Passage shown
# # #
Syllabus: Government Budgeting

 

Context:

As per the Recent RBI study, five states -Bihar, Kerala, Punjab, Rajasthan and West Bengal are highly stressed states.

 

Status of states Debt:

  • Punjab: its debt-GSDP ratio is projected to exceed 45 per cent in 2026-27
  • Rajasthan, Kerala and West Bengal: projected to exceed the debt-GSDP ratio of 35 per cent by 2026-27. These states will need to undertake significant corrective steps to stabilise their debt levels.
  • Ten states accounting for half of the total expenditure in India are Punjab, Rajasthan, Kerala, West Bengal, Bihar, Andhra Pradesh, Jharkhand, Madhya Pradesh, Uttar Pradesh and Haryana.
  • Debt/GSDP ratio definition: It is a metric that shows what a state owes with what it produces. It indicates that particular state’s ability to pay back its debts.

 

Reasons for fiscal deterioration in states:

  • Not adhering to targets set by the 15th FC: Among the ten states, Andhra Pradesh, Bihar, Rajasthan and Punjab exceeded both debt and fiscal deficit targets for 2020-21 set by the 15th Finance Commission.
  • Fall in own tax revenue: It said the own tax revenue of some of these 10 states, viz., Madhya Pradesh, Punjab and Kerala, has been declining over time, making them fiscally more vulnerable.
# # #
Provided data
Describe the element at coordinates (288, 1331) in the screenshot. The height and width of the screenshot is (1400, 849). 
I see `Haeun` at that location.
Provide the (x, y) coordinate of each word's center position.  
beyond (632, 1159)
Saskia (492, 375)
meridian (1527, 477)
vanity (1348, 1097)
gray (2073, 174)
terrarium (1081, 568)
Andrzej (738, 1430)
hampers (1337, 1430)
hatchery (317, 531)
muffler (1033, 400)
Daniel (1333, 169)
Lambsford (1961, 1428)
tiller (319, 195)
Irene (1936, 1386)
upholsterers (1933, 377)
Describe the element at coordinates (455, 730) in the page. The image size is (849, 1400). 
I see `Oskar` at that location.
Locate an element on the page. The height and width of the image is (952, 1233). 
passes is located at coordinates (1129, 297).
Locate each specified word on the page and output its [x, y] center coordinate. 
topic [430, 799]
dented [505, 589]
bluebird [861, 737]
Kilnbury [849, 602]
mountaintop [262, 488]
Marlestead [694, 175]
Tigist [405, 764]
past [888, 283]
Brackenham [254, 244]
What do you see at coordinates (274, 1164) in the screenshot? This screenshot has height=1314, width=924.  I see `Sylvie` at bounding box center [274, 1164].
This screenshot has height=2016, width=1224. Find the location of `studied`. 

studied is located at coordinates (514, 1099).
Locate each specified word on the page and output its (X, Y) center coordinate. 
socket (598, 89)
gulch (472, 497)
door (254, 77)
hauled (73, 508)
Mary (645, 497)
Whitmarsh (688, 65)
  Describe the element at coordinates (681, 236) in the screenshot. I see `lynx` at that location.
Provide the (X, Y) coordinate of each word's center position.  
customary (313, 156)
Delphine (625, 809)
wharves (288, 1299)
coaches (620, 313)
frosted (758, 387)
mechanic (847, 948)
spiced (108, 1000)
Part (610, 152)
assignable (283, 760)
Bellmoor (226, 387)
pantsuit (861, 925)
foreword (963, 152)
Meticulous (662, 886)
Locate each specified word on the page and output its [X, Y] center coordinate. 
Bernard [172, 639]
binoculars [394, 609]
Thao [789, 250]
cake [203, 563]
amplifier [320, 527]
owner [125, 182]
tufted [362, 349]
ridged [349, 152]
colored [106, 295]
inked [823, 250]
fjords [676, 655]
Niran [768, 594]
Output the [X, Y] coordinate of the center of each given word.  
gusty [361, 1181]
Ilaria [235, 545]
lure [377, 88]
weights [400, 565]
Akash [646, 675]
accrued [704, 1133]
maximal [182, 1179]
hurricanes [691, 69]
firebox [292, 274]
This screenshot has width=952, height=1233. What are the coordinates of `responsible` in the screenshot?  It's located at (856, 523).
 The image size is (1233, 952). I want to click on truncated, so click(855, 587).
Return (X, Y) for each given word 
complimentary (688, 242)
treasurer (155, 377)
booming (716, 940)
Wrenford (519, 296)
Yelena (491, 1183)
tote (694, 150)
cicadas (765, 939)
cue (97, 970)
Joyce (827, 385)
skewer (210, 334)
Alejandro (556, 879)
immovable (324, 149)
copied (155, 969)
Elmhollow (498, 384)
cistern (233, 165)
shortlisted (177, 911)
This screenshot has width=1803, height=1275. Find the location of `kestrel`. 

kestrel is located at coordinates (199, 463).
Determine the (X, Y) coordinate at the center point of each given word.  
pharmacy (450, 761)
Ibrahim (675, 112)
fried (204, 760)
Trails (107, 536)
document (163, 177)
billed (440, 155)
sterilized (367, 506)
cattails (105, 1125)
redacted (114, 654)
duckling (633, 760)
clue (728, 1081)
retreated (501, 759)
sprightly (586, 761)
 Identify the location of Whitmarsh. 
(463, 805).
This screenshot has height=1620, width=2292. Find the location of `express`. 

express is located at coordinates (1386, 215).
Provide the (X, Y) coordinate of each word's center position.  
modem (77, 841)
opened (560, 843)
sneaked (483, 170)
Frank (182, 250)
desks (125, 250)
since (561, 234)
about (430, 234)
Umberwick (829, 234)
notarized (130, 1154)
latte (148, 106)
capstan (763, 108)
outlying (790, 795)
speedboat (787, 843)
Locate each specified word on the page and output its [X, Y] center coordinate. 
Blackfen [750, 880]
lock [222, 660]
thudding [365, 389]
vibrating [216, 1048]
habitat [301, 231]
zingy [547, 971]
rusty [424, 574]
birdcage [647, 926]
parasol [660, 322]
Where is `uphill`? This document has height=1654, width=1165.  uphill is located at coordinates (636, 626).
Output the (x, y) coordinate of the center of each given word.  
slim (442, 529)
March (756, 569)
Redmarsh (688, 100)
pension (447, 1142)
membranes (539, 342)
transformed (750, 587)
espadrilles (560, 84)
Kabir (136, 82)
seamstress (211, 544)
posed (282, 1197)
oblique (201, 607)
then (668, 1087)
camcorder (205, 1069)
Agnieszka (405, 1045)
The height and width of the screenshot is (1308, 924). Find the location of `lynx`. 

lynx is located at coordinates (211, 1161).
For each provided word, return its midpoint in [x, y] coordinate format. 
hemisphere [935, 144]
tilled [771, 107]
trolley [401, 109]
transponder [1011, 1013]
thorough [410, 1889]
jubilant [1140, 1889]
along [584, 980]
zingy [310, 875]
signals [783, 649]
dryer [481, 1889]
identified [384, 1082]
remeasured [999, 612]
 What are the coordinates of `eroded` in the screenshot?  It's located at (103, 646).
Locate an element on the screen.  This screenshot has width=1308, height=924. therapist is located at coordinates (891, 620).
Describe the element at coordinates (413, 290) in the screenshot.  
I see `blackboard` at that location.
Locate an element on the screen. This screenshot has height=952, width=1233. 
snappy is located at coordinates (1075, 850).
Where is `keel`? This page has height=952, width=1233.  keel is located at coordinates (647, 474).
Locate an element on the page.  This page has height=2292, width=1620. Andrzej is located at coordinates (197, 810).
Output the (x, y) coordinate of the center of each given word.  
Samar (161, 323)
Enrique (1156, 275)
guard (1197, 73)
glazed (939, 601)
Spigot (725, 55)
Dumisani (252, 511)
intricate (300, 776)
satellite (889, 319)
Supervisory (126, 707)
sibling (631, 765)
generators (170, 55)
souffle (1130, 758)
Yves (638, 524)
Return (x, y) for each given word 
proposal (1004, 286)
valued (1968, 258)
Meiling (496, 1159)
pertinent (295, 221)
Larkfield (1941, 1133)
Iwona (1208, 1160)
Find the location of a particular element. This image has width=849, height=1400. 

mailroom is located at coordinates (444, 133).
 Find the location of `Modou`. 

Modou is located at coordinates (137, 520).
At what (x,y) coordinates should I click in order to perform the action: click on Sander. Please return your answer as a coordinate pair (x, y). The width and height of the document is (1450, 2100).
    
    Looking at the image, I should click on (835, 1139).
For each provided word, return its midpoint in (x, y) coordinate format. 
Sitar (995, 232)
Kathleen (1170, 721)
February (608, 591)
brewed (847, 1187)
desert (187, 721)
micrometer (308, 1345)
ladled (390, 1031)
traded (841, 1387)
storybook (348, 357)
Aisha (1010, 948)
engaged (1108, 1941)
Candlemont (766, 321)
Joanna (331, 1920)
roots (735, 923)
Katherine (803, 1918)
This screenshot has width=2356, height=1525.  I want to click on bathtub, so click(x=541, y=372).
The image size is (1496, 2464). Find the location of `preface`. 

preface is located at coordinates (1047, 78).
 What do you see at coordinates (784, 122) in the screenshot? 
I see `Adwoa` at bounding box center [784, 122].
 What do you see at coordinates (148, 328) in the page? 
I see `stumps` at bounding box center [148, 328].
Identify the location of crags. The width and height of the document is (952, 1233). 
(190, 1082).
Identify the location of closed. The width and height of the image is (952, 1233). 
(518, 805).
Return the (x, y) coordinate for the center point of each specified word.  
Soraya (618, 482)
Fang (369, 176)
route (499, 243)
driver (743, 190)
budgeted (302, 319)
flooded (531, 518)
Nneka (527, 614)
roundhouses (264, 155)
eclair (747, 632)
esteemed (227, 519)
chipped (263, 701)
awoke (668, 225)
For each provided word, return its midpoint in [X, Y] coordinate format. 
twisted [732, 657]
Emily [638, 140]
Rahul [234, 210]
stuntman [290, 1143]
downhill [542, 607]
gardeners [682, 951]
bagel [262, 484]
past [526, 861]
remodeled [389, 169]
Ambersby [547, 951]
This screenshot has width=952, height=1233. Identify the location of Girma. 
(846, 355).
# # #
Written instruction 1
In the passage on state debt, which state's debt-GSDP ratio is projected to exceed 45 per cent in 2026-27?
Written instruction 2
Quote the records from the line containing "redacted (114, 654)" through the line containing "at (103, 646).".

Full output 1
Punjab

Full output 2
redacted (114, 654)
duckling (633, 760)
clue (728, 1081)
retreated (501, 759)
sprightly (586, 761)
 Identify the location of Whitmarsh. 
(463, 805).
This screenshot has height=1620, width=2292. Find the location of `express`. 

express is located at coordinates (1386, 215).
Provide the (X, Y) coordinate of each word's center position.  
modem (77, 841)
opened (560, 843)
sneaked (483, 170)
Frank (182, 250)
desks (125, 250)
since (561, 234)
about (430, 234)
Umberwick (829, 234)
notarized (130, 1154)
latte (148, 106)
capstan (763, 108)
outlying (790, 795)
speedboat (787, 843)
Locate each specified word on the page and output its [X, Y] center coordinate. 
Blackfen [750, 880]
lock [222, 660]
thudding [365, 389]
vibrating [216, 1048]
habitat [301, 231]
zingy [547, 971]
rusty [424, 574]
birdcage [647, 926]
parasol [660, 322]
Where is `uphill`? This document has height=1654, width=1165.  uphill is located at coordinates (636, 626).
Output the (x, y) coordinate of the center of each given word.  
slim (442, 529)
March (756, 569)
Redmarsh (688, 100)
pension (447, 1142)
membranes (539, 342)
transformed (750, 587)
espadrilles (560, 84)
Kabir (136, 82)
seamstress (211, 544)
posed (282, 1197)
oblique (201, 607)
then (668, 1087)
camcorder (205, 1069)
Agnieszka (405, 1045)
The height and width of the screenshot is (1308, 924). Find the location of `lynx`. 

lynx is located at coordinates (211, 1161).
For each provided word, return its midpoint in [x, y] coordinate format. 
hemisphere [935, 144]
tilled [771, 107]
trolley [401, 109]
transponder [1011, 1013]
thorough [410, 1889]
jubilant [1140, 1889]
along [584, 980]
zingy [310, 875]
signals [783, 649]
dryer [481, 1889]
identified [384, 1082]
remeasured [999, 612]
 What are the coordinates of `eroded` in the screenshot?  It's located at (103, 646).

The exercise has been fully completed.